THE NATION-STATE, as we think of it today, is a product of modern times, emerging from the breakup of empires and from declarations of independence made by people wishing to claim their familiar territory as a home. In fact, the world’s most successful nation-state—certainly its richest and freest—was founded on just such a declaration. The American Declaration of Independence asserted that when subject to intolerable abuses, “one people may dissolve the political bands which have [previously] connected them with another.” The Declaration refers to the people of Britain as “brethren,” presumably in view of common origins. But it goes on, in its penultimate paragraph, to insist that the American states will henceforth hold the British “as we hold the rest of mankind, enemies in war, in peace friends.” That is what independence means: national governments speak for the actual citizens of their own countries, not for groups defined without reference to national boundaries.

The Declaration of Independence is clear that nations are grounded in the consent of their current members rather than in mere ancestry. The Declaration even cites as one of the “causes” that “impelled [Americans] to the separation” from Britain that the British government had “endeavored to prevent the population of these states” by “obstructing laws for the naturalization of foreigners, refusing to pass others to encourage their migration hither….” So the Declaration envisions the United States as a place of refuge, to which people may come to enjoy the benefits of freedom under law.

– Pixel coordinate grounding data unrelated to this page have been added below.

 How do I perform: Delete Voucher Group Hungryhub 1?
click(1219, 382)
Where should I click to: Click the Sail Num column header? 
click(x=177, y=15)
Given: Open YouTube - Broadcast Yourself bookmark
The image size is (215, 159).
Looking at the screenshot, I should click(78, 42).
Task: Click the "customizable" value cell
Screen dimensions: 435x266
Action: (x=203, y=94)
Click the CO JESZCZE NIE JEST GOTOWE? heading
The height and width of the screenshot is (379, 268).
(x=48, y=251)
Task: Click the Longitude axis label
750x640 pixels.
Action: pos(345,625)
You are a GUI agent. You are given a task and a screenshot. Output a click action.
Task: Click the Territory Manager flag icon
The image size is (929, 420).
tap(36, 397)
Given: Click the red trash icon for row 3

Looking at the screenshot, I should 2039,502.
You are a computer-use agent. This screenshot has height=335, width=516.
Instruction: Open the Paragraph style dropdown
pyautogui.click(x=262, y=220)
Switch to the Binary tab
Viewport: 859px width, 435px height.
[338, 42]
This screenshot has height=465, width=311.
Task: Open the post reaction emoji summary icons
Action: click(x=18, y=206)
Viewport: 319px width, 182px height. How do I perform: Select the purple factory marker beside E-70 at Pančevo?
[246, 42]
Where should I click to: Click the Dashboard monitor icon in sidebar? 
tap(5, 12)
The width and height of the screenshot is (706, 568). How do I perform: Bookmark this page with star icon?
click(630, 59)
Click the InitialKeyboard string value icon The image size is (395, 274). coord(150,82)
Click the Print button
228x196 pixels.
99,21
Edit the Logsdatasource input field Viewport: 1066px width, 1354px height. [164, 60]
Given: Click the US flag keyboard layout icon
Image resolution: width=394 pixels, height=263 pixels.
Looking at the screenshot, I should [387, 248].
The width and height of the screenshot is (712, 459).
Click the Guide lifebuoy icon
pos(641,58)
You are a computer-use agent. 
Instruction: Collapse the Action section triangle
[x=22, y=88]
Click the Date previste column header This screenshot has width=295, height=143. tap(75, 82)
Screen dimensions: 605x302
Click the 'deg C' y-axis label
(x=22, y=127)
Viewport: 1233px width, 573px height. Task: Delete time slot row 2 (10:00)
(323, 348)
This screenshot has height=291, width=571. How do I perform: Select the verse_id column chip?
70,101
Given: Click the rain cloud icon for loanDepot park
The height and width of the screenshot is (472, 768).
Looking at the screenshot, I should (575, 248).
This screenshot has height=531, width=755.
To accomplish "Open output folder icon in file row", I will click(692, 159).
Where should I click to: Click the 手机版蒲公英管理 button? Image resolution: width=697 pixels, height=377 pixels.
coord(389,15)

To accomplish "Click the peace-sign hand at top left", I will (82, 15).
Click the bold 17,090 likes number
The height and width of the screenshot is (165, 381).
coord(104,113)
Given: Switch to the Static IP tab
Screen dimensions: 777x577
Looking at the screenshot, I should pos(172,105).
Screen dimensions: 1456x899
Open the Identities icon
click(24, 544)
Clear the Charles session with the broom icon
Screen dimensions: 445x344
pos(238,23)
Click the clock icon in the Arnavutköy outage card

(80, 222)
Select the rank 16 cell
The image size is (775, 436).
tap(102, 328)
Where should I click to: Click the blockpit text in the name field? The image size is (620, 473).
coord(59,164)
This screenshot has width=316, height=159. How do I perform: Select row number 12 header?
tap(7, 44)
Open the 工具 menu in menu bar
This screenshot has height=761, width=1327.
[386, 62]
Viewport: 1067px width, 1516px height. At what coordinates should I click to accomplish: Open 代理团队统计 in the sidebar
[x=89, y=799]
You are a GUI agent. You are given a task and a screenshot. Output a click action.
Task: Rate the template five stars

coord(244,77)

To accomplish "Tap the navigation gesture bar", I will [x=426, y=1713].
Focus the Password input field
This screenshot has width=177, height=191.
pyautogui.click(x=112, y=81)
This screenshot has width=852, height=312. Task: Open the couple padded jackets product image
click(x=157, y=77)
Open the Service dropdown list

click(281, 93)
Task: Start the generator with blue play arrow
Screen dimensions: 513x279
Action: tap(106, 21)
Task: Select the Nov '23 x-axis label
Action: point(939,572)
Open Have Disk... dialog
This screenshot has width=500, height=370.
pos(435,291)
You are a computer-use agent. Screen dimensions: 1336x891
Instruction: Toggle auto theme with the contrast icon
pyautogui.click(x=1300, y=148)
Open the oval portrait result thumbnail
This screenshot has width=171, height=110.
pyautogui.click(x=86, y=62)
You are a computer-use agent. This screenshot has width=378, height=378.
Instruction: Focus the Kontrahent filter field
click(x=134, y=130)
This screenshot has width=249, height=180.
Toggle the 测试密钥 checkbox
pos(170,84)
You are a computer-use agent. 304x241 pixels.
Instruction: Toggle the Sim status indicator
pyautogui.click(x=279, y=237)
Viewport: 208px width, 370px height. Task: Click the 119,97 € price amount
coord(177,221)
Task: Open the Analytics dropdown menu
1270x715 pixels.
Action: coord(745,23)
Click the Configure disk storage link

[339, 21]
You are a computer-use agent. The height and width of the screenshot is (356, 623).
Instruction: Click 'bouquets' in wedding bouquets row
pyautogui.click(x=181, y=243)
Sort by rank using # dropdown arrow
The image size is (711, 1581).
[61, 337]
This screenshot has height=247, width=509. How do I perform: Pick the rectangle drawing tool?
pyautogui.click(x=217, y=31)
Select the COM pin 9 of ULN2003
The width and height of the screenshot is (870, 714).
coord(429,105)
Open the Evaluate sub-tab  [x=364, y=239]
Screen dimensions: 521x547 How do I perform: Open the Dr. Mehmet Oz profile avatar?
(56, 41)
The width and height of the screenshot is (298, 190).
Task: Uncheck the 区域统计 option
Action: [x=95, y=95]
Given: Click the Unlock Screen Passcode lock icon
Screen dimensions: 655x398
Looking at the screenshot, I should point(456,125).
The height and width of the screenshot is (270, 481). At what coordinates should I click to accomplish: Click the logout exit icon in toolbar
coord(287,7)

Little more than a decade later, The Federalist Papers urged the necessity of a “national government.” The very first paper acknowledged that— despite the principles asserted in the Declaration of Independence—governments founded in consent were so rare in the world that “it seems to have been reserved to the people of this country, by their conduct and example, to decide the important question, whether societies of men are really capable or not of establishing good government from reflection and choice, or whether they are forever destined to depend for their political constitution on accident and force.”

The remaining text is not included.